(DATA PROVIDED Opens)
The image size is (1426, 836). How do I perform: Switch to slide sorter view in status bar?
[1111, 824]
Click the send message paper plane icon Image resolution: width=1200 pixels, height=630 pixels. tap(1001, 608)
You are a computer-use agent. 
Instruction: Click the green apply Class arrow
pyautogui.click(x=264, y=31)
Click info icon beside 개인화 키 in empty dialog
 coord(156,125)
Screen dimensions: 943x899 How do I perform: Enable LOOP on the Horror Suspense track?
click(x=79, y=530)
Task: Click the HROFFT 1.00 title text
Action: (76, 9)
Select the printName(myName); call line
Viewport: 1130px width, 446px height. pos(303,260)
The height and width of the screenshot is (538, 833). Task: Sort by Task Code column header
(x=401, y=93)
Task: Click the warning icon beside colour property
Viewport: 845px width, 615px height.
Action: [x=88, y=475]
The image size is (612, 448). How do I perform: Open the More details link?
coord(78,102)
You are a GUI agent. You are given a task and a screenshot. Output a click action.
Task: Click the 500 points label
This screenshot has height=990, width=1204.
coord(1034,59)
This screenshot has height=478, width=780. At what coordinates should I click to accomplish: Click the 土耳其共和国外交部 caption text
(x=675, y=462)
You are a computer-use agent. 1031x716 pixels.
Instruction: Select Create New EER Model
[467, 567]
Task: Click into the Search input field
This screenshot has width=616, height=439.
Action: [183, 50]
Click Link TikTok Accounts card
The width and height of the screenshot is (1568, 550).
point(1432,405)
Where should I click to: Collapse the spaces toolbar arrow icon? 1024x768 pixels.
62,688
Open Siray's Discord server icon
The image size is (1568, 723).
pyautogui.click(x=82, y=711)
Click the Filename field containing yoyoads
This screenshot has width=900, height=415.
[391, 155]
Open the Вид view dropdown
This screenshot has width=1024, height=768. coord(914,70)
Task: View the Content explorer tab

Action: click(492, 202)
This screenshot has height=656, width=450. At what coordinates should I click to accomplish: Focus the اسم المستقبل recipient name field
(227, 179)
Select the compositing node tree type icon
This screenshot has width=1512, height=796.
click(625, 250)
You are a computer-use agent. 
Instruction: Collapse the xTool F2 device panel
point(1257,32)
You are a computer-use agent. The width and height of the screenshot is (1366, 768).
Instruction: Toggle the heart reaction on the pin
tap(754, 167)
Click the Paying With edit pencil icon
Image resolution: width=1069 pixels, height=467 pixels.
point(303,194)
(DATA PROVIDED Closes)
# WORK REQUIRED:
Scan the records above for the word "agent". Show each line in which it appears.

# EXPECTED ANSWER:
You are a computer-use agent. 
You are a GUI agent. You are given a task and a screenshot. Output a click action.
You are a computer-use agent. 1031x716 pixels.
You are a computer-use agent. 
You are a computer-use agent. The width and height of the screenshot is (1366, 768).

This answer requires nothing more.